Piezoelectric response at the nanoscale

As predicted by Gordon E. Moore in 1965, the density of transistors on integrated circuits increases exponentially with time. In the past decades, the sizes of devices have decreased into the nanometer scale. At the same time, applications including ferroelectric or piezoelectric thin films are developing at a staggering pace. It is thus interesting to investigate the behavior of ferroelectric thin films with decreasing size, from hundreds of micrometers to tens of nanometers. At these small sizes different effects, such as the clamping of the substrate and the proximity to the critical size for the existence of cooperative action (ferroelectricity), compete and the behavior of the material becomes complex. Our goal is to answer the simple but still not totally understood questions: As the size of the device decreases, does the piezoelectric response of materials  increases or decreases? and, is this trend the same for all ferroelectrics?

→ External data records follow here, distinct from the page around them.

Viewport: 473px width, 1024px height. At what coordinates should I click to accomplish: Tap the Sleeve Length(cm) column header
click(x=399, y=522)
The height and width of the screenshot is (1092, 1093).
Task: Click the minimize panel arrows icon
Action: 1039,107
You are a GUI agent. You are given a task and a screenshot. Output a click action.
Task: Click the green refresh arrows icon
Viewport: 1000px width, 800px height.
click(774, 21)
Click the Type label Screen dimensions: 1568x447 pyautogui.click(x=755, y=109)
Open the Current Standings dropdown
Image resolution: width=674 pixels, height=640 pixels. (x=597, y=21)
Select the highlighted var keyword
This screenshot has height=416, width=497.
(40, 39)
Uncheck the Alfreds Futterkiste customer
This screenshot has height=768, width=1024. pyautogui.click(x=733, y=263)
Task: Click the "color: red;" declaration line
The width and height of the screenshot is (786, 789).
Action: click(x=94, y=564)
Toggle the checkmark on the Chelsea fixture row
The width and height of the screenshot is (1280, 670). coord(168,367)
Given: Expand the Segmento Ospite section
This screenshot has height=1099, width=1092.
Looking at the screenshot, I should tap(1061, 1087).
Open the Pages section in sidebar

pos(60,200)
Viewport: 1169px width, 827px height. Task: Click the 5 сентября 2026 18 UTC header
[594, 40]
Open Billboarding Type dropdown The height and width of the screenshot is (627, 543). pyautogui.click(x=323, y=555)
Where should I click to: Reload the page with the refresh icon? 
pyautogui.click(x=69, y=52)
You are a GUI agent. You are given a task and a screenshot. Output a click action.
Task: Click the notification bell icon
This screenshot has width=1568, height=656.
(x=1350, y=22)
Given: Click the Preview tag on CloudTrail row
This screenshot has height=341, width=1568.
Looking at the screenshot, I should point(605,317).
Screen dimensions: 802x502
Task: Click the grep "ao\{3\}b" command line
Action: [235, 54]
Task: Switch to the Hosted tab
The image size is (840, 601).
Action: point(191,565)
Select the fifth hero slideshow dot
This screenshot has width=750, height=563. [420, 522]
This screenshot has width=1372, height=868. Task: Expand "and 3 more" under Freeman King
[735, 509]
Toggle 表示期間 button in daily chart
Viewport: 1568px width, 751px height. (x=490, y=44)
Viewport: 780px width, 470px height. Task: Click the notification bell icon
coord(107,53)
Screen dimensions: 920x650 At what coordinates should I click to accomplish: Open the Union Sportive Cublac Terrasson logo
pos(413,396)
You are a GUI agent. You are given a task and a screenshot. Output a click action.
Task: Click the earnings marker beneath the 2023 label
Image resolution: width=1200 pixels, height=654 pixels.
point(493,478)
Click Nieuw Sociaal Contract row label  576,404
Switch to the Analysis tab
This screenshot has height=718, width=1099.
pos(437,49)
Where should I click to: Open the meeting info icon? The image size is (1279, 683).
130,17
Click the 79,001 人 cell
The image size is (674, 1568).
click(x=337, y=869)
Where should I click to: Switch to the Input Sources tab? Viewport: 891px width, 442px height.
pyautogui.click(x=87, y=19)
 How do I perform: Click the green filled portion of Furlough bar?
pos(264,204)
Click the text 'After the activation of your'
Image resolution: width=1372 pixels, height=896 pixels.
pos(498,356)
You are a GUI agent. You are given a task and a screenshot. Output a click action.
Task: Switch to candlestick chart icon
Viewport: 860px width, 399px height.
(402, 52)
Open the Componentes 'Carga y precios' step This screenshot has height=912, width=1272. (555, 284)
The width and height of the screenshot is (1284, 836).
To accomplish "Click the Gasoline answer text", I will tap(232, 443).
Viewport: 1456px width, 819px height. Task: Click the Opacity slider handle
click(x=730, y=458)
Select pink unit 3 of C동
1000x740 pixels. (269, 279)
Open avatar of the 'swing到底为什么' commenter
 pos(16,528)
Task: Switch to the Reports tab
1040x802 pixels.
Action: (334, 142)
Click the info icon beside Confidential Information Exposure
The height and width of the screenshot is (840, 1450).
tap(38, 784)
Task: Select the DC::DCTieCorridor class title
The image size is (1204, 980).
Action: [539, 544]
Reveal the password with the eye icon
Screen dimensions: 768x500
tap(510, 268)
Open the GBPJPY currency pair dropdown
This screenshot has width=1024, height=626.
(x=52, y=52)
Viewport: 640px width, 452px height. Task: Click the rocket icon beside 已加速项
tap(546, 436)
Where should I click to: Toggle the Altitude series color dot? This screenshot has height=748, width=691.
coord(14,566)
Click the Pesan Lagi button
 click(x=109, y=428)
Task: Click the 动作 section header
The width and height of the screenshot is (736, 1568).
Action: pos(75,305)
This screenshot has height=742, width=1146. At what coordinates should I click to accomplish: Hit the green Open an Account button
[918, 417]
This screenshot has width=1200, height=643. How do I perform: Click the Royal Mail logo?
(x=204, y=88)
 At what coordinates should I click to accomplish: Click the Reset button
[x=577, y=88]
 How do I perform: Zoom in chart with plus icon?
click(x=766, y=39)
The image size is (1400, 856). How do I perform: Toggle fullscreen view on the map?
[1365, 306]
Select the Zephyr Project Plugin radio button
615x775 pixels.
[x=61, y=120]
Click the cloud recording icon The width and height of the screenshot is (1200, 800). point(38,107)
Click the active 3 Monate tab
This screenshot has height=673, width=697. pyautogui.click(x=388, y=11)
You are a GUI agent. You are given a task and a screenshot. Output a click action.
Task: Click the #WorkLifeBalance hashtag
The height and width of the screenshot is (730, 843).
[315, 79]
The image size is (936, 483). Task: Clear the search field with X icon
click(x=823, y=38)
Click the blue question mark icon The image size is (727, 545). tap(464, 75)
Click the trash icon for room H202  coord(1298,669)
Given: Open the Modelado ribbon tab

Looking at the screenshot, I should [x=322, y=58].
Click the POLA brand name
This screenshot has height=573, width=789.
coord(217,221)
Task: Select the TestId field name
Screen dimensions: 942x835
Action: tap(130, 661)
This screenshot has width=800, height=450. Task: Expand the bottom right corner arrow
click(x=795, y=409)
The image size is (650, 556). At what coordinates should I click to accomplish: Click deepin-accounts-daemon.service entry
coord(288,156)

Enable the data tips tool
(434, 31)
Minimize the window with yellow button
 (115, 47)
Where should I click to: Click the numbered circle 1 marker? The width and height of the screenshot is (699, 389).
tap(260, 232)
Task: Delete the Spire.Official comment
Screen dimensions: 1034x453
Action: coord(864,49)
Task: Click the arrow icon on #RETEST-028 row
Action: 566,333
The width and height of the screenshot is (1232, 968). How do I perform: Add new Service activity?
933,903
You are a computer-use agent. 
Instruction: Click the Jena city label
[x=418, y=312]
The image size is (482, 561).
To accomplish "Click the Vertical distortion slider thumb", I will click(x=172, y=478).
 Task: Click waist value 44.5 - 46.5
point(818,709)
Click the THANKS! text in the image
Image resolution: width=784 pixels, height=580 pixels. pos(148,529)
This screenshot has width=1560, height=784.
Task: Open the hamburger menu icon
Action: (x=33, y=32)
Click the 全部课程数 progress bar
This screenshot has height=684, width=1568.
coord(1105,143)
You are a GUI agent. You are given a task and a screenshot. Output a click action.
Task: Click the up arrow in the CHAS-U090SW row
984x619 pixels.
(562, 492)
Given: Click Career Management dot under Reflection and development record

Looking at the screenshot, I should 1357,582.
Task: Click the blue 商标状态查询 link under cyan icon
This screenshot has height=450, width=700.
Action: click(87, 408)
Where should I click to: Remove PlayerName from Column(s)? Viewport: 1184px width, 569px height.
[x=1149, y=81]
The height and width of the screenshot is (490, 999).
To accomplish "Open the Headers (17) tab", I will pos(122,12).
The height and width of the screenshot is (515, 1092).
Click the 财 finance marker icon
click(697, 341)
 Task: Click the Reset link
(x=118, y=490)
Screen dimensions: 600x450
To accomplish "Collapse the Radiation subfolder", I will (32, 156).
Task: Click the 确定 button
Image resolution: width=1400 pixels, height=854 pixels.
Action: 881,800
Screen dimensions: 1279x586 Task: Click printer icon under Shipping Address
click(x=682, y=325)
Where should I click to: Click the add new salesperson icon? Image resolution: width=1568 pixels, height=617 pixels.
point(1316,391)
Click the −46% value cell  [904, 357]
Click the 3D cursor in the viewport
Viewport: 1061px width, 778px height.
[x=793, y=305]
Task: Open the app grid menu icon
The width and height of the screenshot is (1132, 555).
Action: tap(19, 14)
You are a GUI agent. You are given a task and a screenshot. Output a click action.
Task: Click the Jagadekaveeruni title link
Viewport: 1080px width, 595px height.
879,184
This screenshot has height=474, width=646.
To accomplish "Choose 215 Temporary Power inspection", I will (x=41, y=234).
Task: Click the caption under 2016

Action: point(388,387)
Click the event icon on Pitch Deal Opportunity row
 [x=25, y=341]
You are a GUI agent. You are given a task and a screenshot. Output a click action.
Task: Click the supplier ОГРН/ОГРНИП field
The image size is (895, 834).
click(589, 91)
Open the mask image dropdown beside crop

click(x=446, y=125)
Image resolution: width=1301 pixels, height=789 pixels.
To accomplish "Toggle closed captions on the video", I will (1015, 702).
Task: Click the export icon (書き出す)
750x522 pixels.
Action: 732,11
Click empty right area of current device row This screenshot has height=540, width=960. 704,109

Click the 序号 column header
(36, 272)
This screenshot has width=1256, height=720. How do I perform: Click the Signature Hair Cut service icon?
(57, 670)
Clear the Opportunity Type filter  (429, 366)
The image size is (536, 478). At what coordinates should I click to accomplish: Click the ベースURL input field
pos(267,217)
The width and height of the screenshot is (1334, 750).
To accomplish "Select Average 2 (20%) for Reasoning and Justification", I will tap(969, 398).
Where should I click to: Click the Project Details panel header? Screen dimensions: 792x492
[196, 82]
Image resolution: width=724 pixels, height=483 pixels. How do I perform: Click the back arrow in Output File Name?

To answer these questions we deposit thin films of ferroelectric materials (PbTiO₃ , BaTiO₃ , etc) with thicknesss of ~50nm with top and bottom electrodes on a well matched perovskite substrate. Using UV-lithography and Electron beam Lithography (EBL), the films are shaped with lateral sizes ranging from 0.01mm to 100 nm. Polarization switching and piezoelectric behavior is studied as a function of the lateral dimensions. For the smaller sizes bellow 100nm, a technique called ferroelectric lithography is used on films with periodic nanodomains. In this way nanostructures with very small dimensions down to 5-10 nm can be achieved.